→ Data supplied
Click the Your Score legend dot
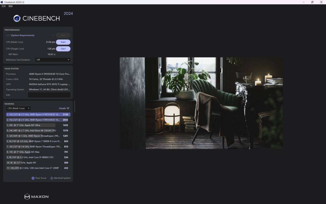point(33,178)
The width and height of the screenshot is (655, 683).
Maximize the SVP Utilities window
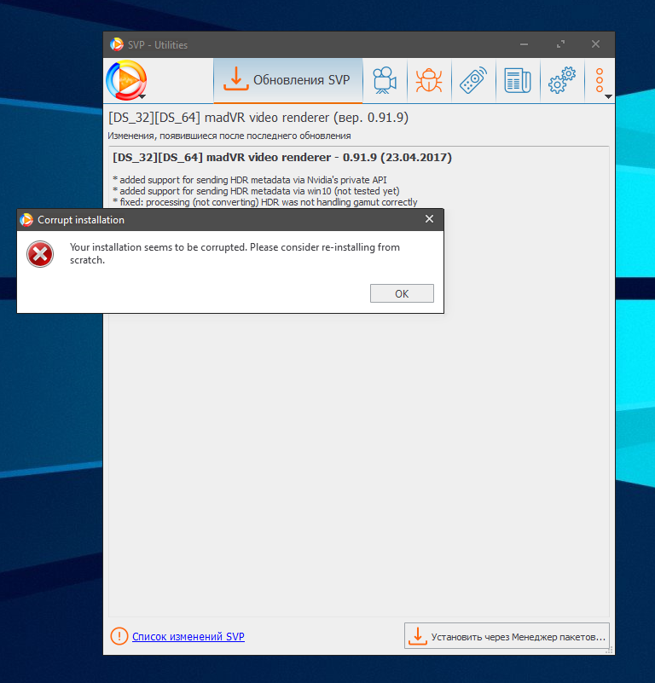point(560,44)
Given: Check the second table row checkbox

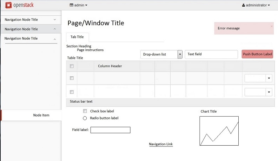Looking at the screenshot, I should (72, 92).
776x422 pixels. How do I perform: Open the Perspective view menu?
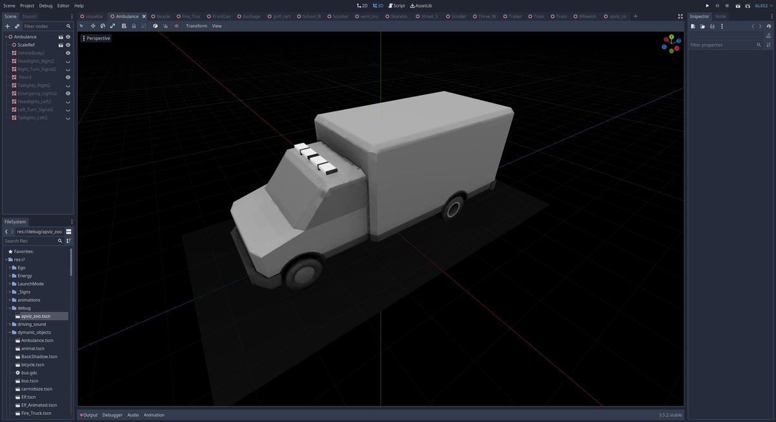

→ Challenge
Copy out each of the records above word for word, leaving out the pictures.

→ Reply
Click the Your Score legend dot
point(33,178)
The width and height of the screenshot is (655, 683).
Maximize the SVP Utilities window
point(560,44)
Given: Check the second table row checkbox

Looking at the screenshot, I should (72, 92).
776x422 pixels. How do I perform: Open the Perspective view menu?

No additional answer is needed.